__Reading text__
NonLinearCoefficientsParameters : User can specify if they like to perform optimization of the non linear coefficients that determine the shape of the basis functions for each element pair. If set to True, then there are options to perform optimization using energy only, maximum optimization iterations and a random seed to initialize the coefficients. Please note that this is a local optimization in the MTP parameter space, and different initial values may result in different solutions. How to find initial values for a good fit will be discussed below.

constant_terms: No need to edit this part of the snippet as it automatically computes the isolated atomic energies of the elements in the reference data set using the reference calculator, which is not yet automatically computed for active learning.

MomentTensorPotentialFittingParameters: In this part of the snippet, the size of the basis set to be used, cutoff radii for atomic neighborhood description and force cap on configurations can be provided. Note that geometries with a maximum atomic force above the forces_cap value will be ignored during training.

Snippet 4: Set up active learning

In this final snippet all settings relevant for active learning will be provided.

ActiveLearningSimulation: In this part, user can provide the threshold values for the extrapolation grades and an interval at which they will be computed in MD [4]. The configuration will be added to a candidate list when the extrapolation grade goes above candidate_threshold value and the MD will stop if the extrapolation grade goes over retrain_threshold. The max_forces_check value sets the force value, which, when encountered during the simulation, will trigger computation of extrapolation grade for the corresponding MD configuration.

__Requirement 1__
From the records, output as a JSON list of strings the lines running from the line that contains "曉翹 (137, 294)" to the line that contains "妮媞 (55, 332)", both included, one string per line, blank lines left out.

__Supplied material__
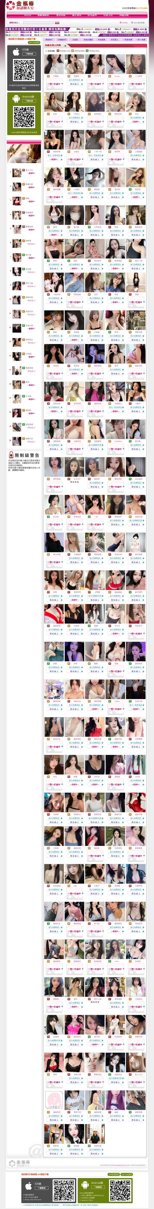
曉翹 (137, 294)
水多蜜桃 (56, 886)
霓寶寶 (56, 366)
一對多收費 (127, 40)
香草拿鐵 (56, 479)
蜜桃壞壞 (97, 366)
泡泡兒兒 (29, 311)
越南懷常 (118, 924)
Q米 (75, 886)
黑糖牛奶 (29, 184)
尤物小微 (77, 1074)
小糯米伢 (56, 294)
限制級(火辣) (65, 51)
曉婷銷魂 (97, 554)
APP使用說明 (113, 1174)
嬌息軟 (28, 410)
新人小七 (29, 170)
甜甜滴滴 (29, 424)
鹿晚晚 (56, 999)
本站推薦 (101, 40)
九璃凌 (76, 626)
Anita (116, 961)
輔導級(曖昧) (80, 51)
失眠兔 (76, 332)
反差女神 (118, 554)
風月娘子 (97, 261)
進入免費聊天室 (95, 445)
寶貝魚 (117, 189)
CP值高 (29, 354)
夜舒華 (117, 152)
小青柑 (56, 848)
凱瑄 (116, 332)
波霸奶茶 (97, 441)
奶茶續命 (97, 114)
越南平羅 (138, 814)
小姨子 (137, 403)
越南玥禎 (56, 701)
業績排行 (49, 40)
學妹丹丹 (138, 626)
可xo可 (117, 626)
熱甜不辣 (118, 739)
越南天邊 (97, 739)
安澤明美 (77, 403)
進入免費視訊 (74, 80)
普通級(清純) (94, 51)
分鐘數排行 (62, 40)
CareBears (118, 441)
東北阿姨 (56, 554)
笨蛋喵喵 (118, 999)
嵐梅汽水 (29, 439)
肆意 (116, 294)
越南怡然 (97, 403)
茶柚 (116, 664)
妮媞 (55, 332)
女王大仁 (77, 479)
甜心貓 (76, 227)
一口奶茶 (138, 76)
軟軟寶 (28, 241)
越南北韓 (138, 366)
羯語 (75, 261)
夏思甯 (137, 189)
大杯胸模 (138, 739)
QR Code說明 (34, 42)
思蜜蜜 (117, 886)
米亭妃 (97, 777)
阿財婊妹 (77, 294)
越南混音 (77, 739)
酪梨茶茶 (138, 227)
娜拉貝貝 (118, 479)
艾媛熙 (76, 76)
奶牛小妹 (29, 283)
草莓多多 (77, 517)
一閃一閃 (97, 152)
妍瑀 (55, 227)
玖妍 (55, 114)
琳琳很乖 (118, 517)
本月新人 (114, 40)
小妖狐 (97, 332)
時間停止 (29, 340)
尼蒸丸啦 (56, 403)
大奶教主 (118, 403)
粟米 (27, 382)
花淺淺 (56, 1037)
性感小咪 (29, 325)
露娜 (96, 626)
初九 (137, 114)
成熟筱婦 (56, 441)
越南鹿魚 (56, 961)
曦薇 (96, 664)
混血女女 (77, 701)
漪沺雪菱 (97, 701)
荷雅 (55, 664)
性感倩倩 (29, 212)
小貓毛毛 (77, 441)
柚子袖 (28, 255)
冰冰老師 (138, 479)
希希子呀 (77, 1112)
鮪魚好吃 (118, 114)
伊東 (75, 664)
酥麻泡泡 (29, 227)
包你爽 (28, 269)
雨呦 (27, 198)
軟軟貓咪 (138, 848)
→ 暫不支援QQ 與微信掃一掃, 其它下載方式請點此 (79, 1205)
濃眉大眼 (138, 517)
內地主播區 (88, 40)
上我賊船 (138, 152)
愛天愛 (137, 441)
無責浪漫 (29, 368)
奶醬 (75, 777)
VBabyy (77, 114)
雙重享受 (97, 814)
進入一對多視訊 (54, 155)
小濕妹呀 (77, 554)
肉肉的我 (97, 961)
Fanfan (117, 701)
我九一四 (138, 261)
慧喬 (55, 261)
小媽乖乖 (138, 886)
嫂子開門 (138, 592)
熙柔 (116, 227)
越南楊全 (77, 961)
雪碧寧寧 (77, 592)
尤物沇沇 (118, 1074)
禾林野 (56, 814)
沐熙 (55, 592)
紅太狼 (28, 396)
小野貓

==

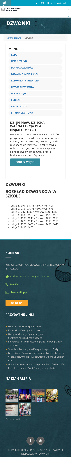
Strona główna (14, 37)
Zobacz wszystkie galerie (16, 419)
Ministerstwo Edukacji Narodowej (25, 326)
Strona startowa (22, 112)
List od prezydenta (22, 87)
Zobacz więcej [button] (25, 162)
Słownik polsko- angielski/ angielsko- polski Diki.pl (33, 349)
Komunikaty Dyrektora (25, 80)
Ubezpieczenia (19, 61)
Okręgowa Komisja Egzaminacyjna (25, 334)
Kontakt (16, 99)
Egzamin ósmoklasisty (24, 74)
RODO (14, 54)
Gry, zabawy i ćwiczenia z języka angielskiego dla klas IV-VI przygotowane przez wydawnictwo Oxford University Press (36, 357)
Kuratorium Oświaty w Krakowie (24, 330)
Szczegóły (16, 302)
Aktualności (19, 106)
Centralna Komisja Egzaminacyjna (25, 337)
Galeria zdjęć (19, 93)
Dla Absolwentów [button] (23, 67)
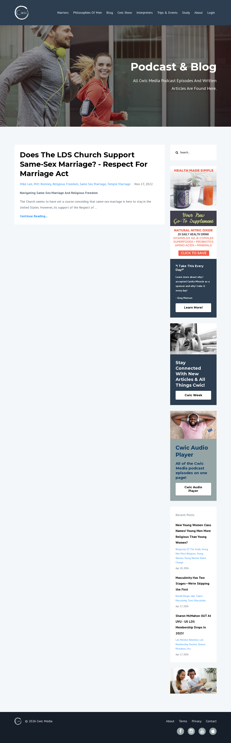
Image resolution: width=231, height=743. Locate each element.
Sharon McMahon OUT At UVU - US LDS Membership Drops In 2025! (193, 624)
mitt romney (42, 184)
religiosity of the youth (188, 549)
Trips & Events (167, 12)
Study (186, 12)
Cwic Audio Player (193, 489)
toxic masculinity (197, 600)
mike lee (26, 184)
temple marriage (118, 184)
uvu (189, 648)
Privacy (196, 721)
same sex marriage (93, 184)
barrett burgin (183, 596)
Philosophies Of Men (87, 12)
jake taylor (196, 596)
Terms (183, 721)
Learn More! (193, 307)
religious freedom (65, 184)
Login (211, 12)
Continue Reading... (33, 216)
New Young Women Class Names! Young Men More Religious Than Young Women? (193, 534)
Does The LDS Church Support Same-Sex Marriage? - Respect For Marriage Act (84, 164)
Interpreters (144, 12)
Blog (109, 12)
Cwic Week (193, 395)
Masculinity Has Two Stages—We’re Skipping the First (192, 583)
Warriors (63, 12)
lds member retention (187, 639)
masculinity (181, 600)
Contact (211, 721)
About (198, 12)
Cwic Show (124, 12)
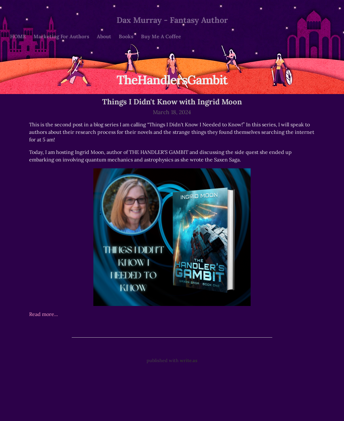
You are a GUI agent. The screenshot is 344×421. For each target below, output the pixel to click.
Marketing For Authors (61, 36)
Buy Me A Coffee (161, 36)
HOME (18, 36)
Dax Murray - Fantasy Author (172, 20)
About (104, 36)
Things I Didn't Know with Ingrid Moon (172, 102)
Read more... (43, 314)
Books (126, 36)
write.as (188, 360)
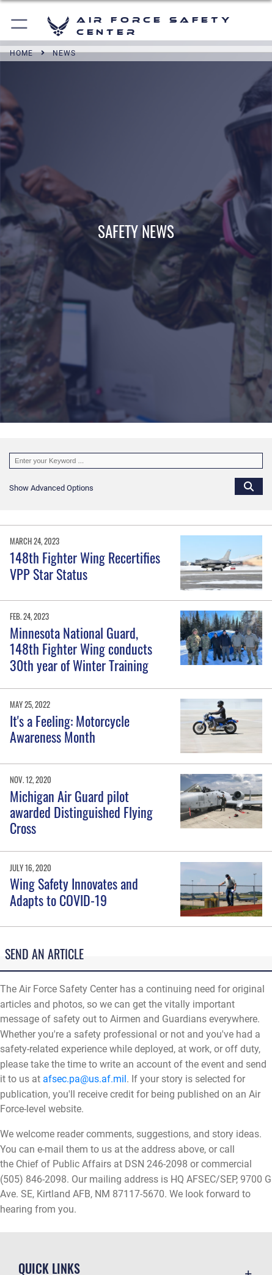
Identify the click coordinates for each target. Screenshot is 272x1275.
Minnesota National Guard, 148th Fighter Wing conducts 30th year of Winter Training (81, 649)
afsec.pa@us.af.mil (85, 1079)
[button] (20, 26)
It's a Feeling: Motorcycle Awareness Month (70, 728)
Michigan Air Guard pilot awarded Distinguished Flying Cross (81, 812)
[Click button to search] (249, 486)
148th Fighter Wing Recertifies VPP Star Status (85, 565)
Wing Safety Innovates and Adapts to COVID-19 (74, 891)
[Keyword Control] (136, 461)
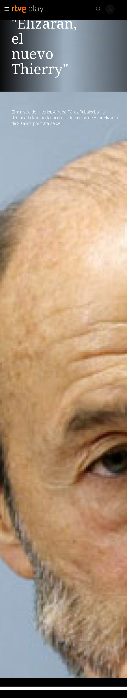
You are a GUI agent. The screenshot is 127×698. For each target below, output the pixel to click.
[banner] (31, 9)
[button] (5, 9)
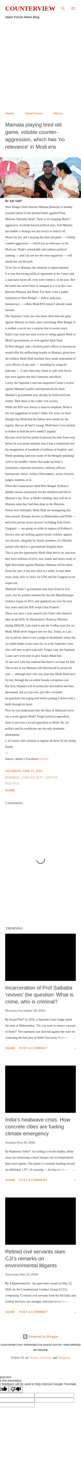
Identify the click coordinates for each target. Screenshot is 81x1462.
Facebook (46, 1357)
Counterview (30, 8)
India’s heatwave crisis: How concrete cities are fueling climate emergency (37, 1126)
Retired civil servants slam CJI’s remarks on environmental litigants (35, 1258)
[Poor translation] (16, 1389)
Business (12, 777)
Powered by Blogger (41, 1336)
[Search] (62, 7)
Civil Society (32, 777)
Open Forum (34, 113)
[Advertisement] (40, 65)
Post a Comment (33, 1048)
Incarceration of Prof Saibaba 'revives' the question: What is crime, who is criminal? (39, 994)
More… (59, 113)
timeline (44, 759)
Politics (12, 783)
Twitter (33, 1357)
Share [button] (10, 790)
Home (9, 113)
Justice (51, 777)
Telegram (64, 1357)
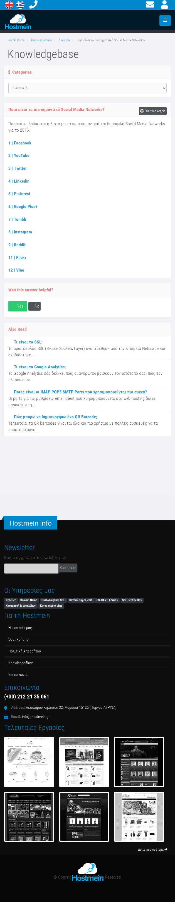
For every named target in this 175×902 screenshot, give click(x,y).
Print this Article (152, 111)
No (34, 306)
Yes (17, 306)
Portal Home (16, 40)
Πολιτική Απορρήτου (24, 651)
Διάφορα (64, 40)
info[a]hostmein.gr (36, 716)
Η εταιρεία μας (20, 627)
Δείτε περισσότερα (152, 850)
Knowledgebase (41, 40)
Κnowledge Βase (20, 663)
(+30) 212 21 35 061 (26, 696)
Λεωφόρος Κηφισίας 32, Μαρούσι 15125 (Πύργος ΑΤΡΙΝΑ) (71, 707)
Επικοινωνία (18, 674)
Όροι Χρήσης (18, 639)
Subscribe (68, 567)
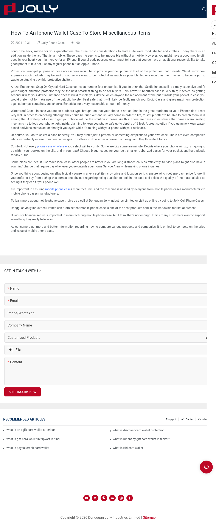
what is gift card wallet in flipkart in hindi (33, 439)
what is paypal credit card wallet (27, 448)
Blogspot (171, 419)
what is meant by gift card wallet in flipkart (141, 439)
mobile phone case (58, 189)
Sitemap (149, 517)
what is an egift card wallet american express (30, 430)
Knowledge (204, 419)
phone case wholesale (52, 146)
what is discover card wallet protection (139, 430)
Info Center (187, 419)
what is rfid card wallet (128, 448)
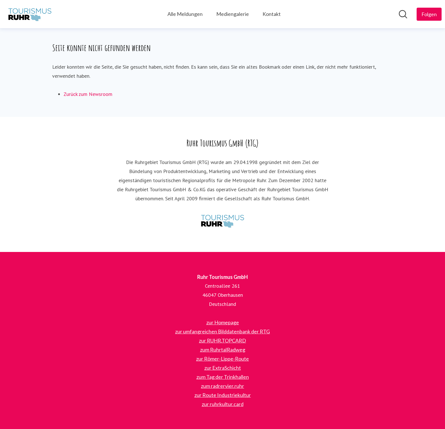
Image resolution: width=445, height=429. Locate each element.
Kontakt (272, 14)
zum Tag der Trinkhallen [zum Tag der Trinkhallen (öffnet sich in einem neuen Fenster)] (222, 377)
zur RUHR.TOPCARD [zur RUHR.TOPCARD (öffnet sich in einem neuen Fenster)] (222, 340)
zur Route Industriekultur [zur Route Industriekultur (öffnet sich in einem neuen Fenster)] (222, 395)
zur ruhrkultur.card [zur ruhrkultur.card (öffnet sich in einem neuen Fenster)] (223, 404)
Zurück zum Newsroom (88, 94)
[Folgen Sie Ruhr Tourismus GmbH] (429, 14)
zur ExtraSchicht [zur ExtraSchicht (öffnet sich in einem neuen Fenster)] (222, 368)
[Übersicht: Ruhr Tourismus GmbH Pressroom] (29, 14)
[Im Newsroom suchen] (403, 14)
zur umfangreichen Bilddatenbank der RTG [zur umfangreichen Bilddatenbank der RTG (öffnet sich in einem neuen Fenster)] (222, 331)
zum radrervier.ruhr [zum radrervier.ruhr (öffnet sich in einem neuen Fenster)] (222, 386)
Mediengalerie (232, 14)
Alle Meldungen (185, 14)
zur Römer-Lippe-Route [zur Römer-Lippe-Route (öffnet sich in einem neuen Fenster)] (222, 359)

==

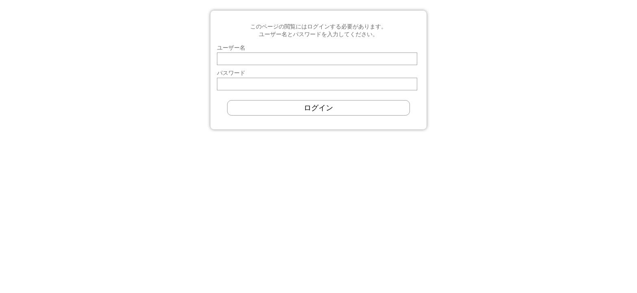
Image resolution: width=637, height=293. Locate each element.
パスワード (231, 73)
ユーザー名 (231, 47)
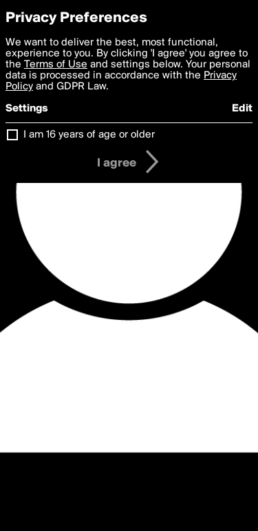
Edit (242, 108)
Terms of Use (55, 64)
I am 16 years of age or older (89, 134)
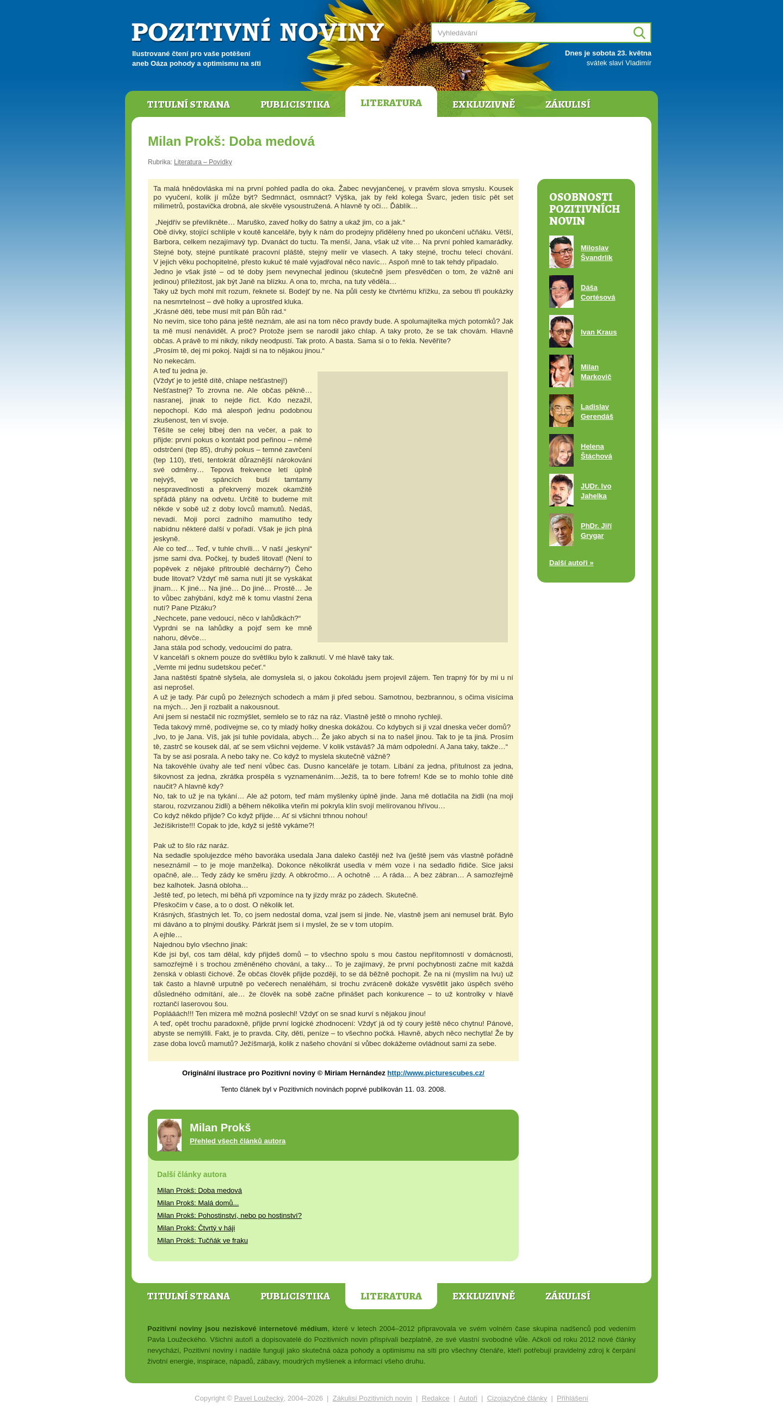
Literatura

__Requirement 2__
According to the text on fitting and active learning settings, why may different initial values of the nonlinear coefficients result in different solutions?

__Task solution 1__
[
  "曉翹 (137, 294)",
  "水多蜜桃 (56, 886)",
  "霓寶寶 (56, 366)",
  "一對多收費 (127, 40)",
  "香草拿鐵 (56, 479)",
  "蜜桃壞壞 (97, 366)",
  "泡泡兒兒 (29, 311)",
  "越南懷常 (118, 924)",
  "Q米 (75, 886)",
  "黑糖牛奶 (29, 184)",
  "尤物小微 (77, 1074)",
  "小糯米伢 (56, 294)",
  "限制級(火辣) (65, 51)",
  "曉婷銷魂 (97, 554)",
  "APP使用說明 (113, 1174)",
  "嬌息軟 (28, 410)",
  "新人小七 (29, 170)",
  "甜甜滴滴 (29, 424)",
  "鹿晚晚 (56, 999)",
  "本站推薦 (101, 40)",
  "九璃凌 (76, 626)",
  "Anita (116, 961)",
  "輔導級(曖昧) (80, 51)",
  "失眠兔 (76, 332)",
  "反差女神 (118, 554)",
  "風月娘子 (97, 261)",
  "進入免費聊天室 (95, 445)",
  "寶貝魚 (117, 189)",
  "CP值高 (29, 354)",
  "夜舒華 (117, 152)",
  "小青柑 (56, 848)",
  "凱瑄 (116, 332)",
  "波霸奶茶 (97, 441)",
  "奶茶續命 (97, 114)",
  "越南平羅 (138, 814)",
  "小姨子 (137, 403)",
  "越南玥禎 (56, 701)",
  "業績排行 (49, 40)",
  "學妹丹丹 (138, 626)",
  "可xo可 (117, 626)",
  "熱甜不辣 (118, 739)",
  "越南天邊 (97, 739)",
  "安澤明美 (77, 403)",
  "進入免費視訊 (74, 80)",
  "普通級(清純) (94, 51)",
  "分鐘數排行 (62, 40)",
  "CareBears (118, 441)",
  "東北阿姨 (56, 554)",
  "笨蛋喵喵 (118, 999)",
  "嵐梅汽水 (29, 439)",
  "肆意 (116, 294)",
  "越南怡然 (97, 403)",
  "茶柚 (116, 664)",
  "妮媞 (55, 332)"
]

__Task solution 2__
The optimization of the nonlinear coefficients is a local optimization in the MTP parameter space. Because of this, starting from different initial values may produce different solutions.